Missing output while kriging large point dataset

Question

Long time reader/code parasite, first time question asker!

I'm running into a relatively mysterious error while kriging a large point dataset that I'd love any insight people might be able to bring.

In essence I'm trying to interpolate bathymetry raster surfaces for a series of lakes that I have irregular depth soundings for. These depth soundings were sourced from a PDF scan of a paper map that was digitized in QGIS, then exported for analysis into R.

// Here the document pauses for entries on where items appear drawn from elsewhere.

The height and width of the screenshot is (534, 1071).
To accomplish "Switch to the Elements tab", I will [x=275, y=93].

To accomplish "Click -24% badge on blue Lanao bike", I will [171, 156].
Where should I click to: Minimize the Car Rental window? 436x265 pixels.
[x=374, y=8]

Using the following code I've managed to successfully create bathymetric rasters for several of the smaller lakes that I'm interested in, but the largest lake runs into a mysterious problem I can't seem to figure out - everything prior to the actual parallelized foreach statement that I run the kriging within works as expected, but when the foreach statement the parallel process works within runs it produces no output. The line after the foreach statement fails with 'Error in do.call(ok_test, out) : object 'out' not found'.

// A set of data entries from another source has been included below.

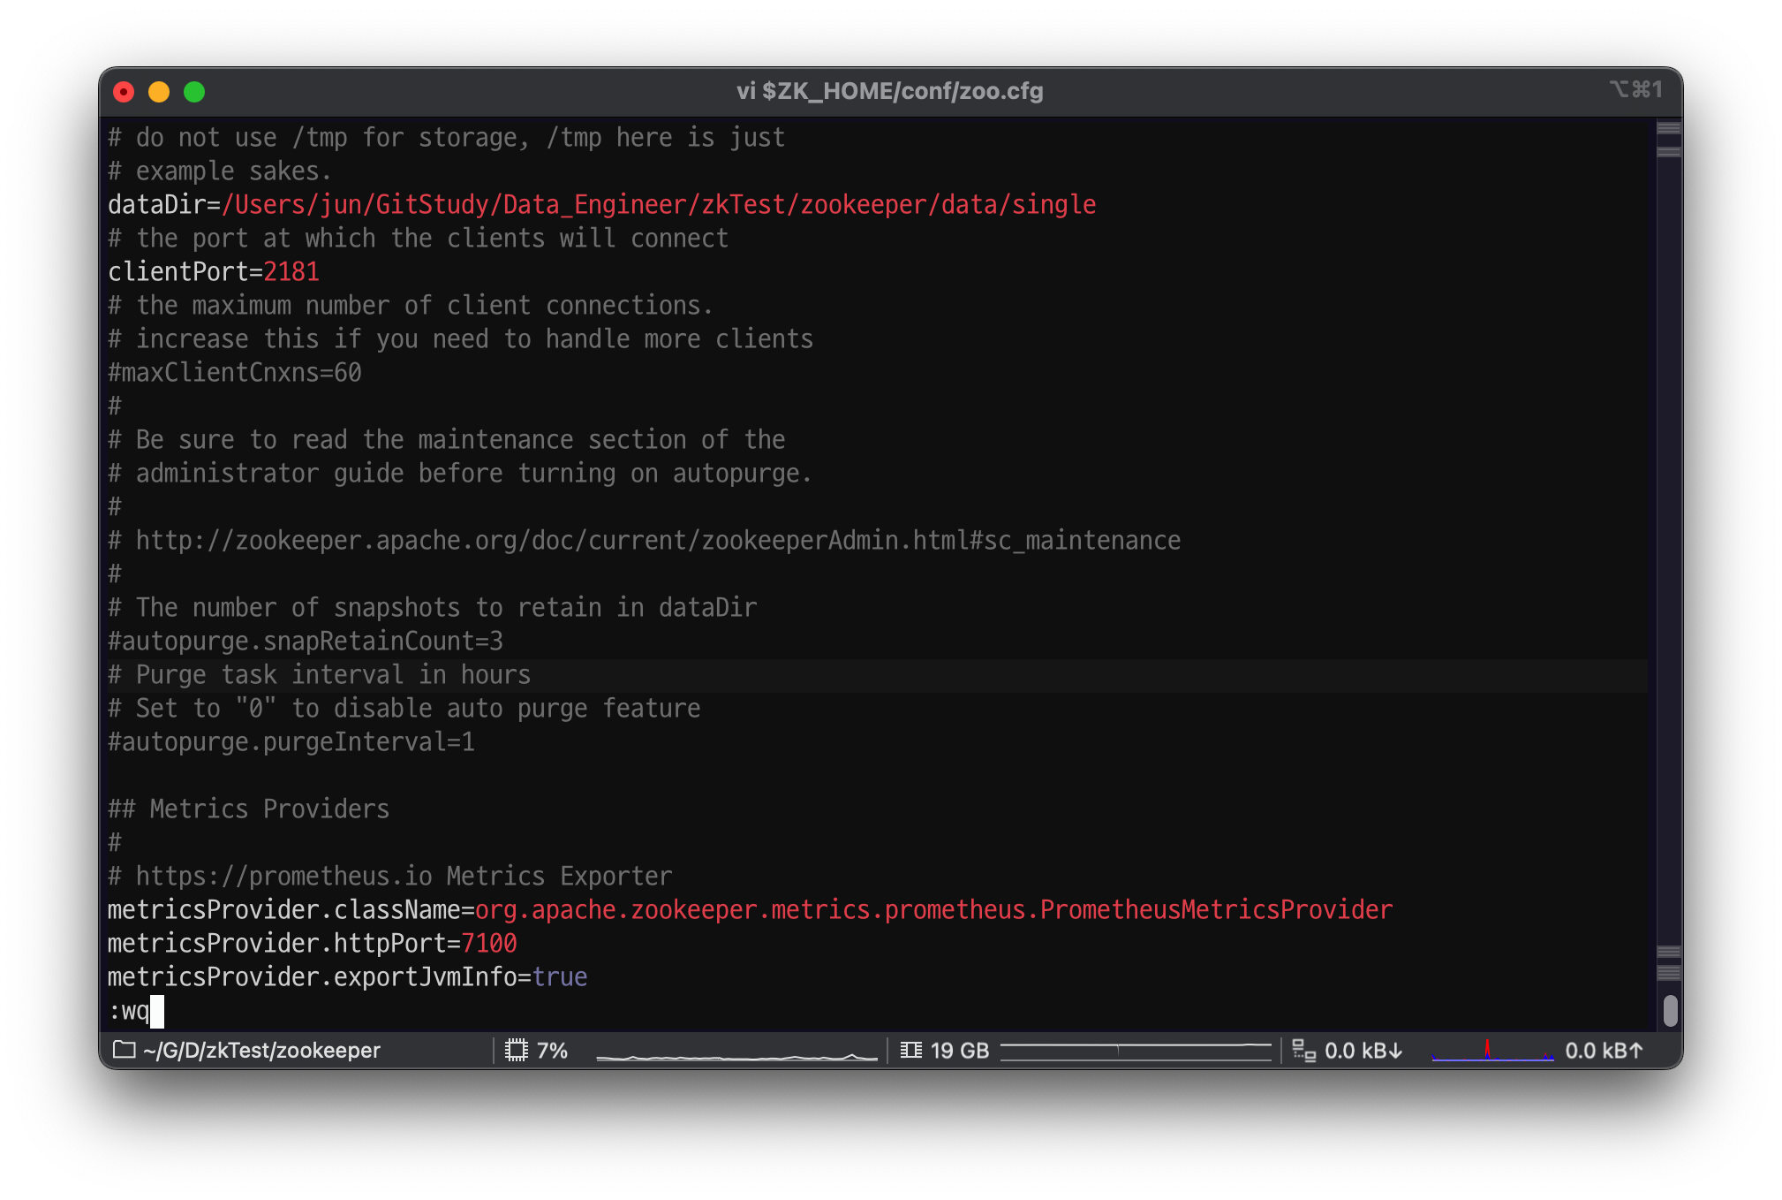Click the :wq command line prompt
This screenshot has width=1782, height=1200.
(x=130, y=1010)
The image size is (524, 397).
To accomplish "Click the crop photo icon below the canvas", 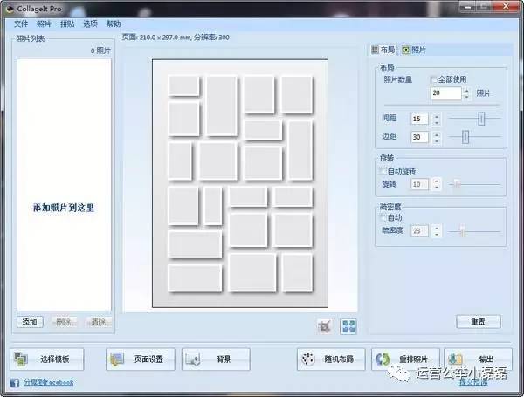I will click(325, 326).
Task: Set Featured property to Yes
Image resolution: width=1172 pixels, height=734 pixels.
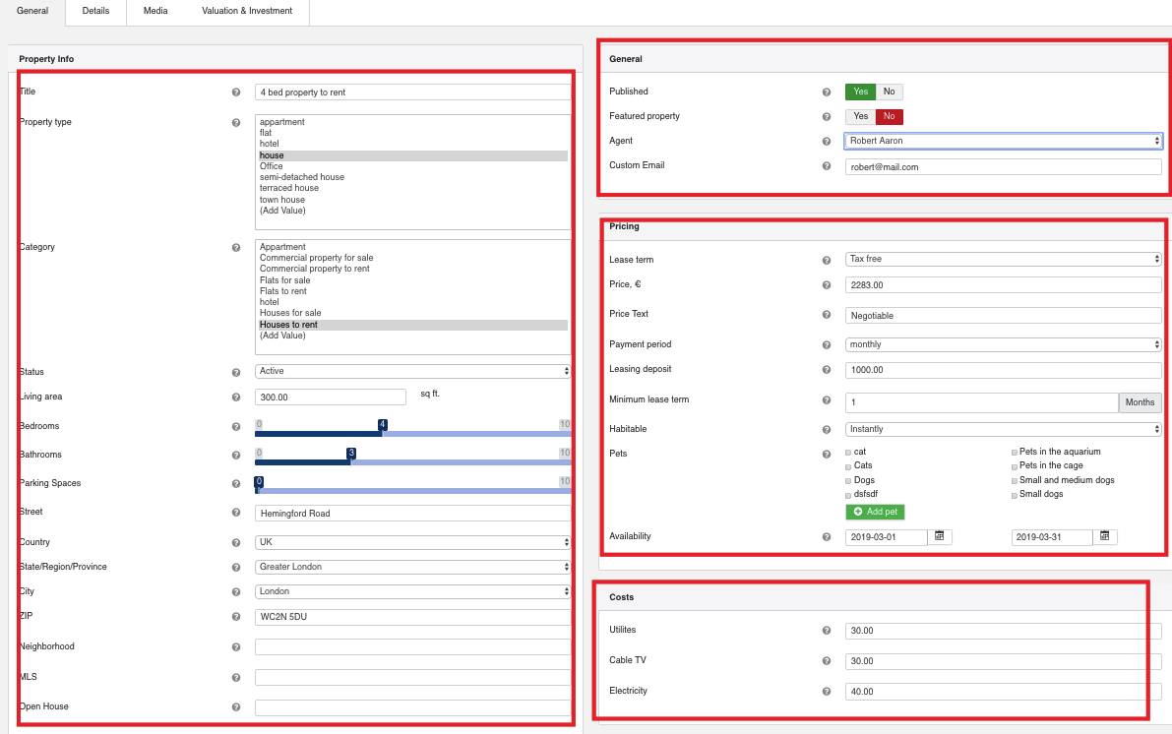Action: [860, 116]
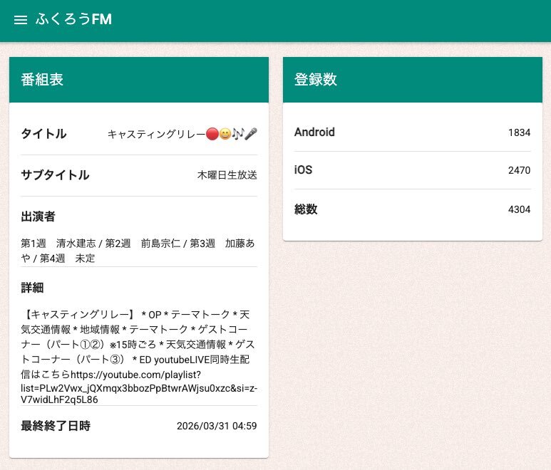Click the 詳細 section heading
The height and width of the screenshot is (470, 551).
click(33, 288)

When I first ran into this problem I checked the warnings() output produced the warning 'Covariance matrix singular at location etc, skipping' which prior posts here and elsewhere indicated was a sign of duplicate points - I ran the data through a number of different duplicate detection/removal processes in R (see the below zerodist() code) and QGIS and it didn't seem to solve the problem. The warnings went away, thankfully, but there's still no output created. 'zerodist()' also breaks the sp depth data object for some reason, even though the data is formatted in the same way as the other lake datasets and the entire workflow laid out below is repeated exactly for those other lakes and it works in those cases.

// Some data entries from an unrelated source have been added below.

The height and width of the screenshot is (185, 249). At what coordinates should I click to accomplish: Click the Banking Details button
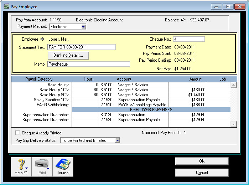tap(68, 55)
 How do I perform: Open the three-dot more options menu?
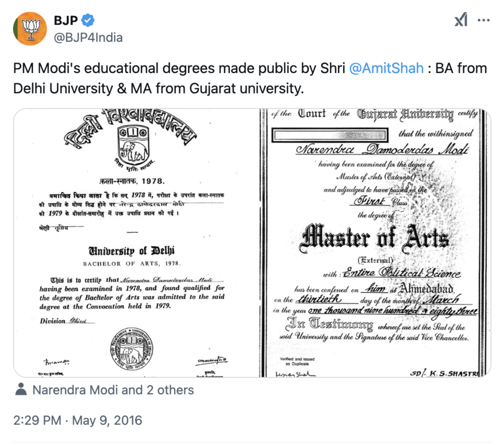pos(483,21)
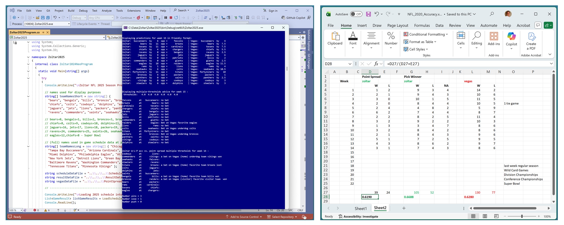Save the workbook using Excel's save icon
The image size is (564, 225).
pos(368,14)
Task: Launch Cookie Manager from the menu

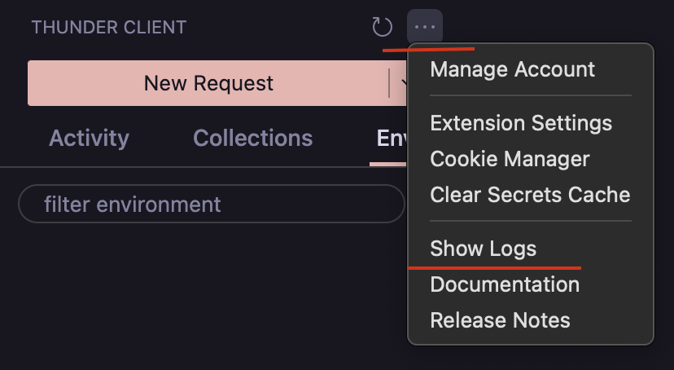Action: click(x=510, y=159)
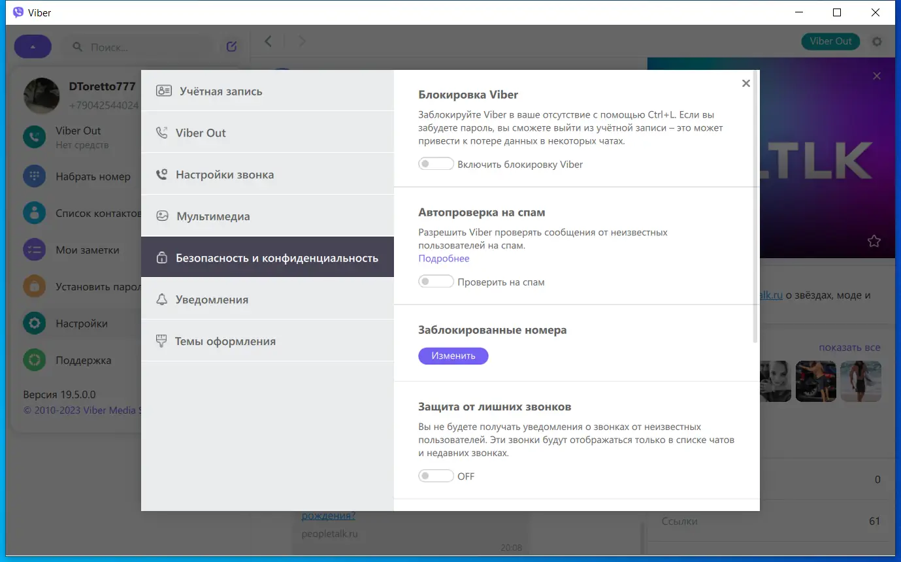Enable Защита от лишних звонков toggle
This screenshot has width=901, height=562.
436,476
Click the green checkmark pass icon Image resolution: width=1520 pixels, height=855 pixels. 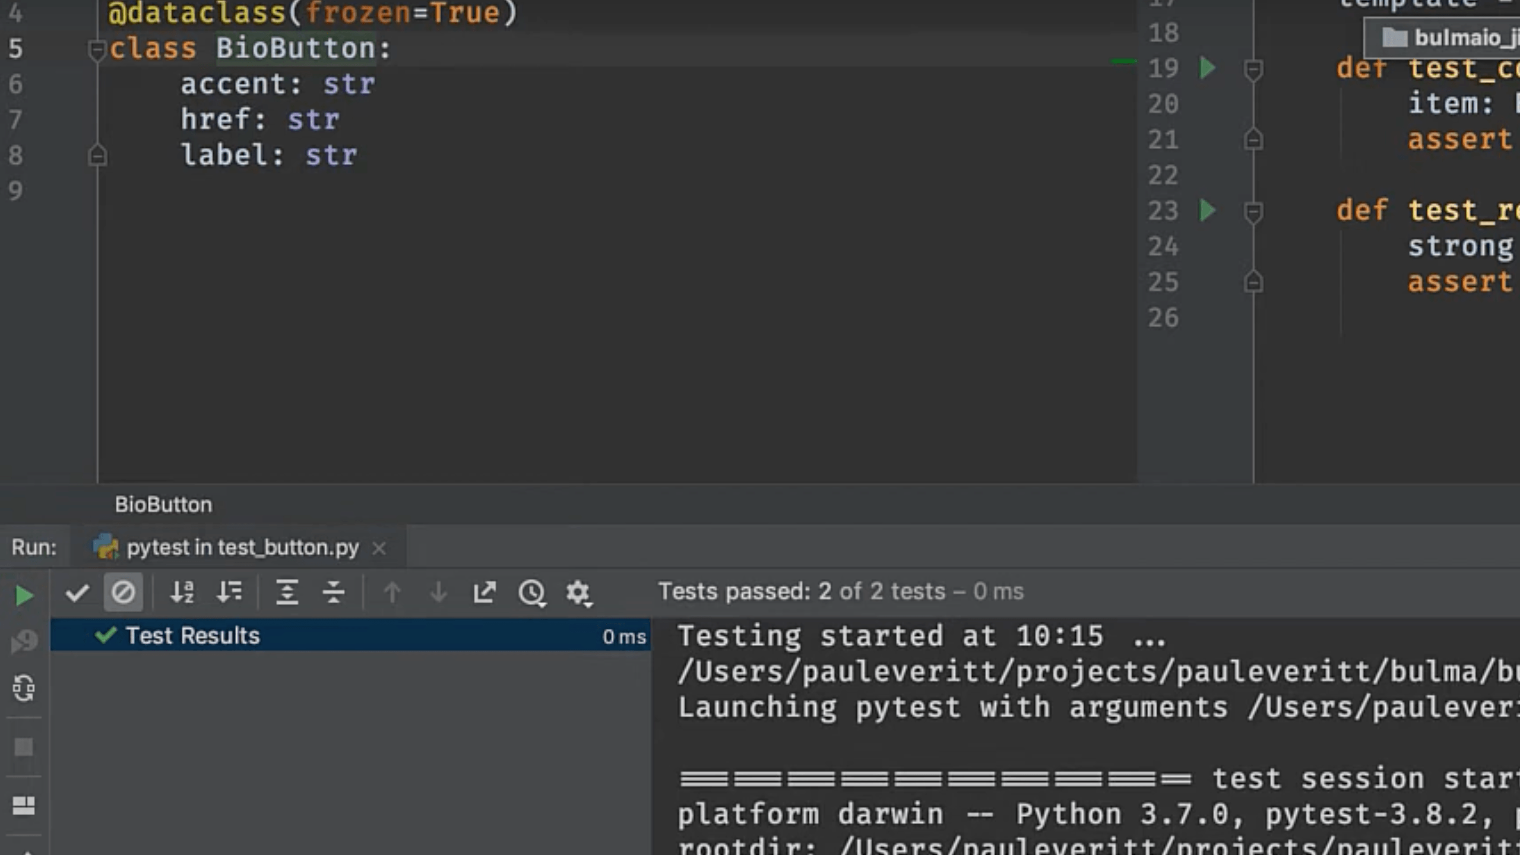tap(106, 635)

I ended up essentially re-creating the depth sounding dataset for this large lake using a QGIS workflow that would remove any duplicate points or even closely coincident points and the same problem arises. The variogram model fit for this lake and the other lakes seems more than adequate and all of the constituent files seem to behave as expected (no broken CRS, everything is in a Cartesian plane, etc) so I'm stumped as to what might be causing this.

Happy to answer any questions you might have! I'm hoping it's something simple and dumb that I've overlooked, as I get the feeling this is a bit of a Frankenstein's monster-esque solution to the problem of kriging a large point dataset.

I've uploaded the file I've used here for reproducibility's sake - you should be able to unpack it to a directory of your choice, setwd() and run the code I've laid out here.

library(rgdal)
library(tidyverse)
library(sf)
library(gstat)
library(sp)
library(maptools)
library(rgeos)
library(automap)
library(parallel)
library(doParallel)

setwd()

# This initial setup is a little complicated because the makegrid() function 
# requires a spatial object and my brain thinks best in tidyverse

bc_env_albs <- CRS('+proj=aea +lat_1=50 +lat_2=58.5 +lat_0=45 +lon_0=-126 
+x_0=1000000 +y_0=0 +ellps=GRS80 +datum=NAD83 +units=m +no_defs')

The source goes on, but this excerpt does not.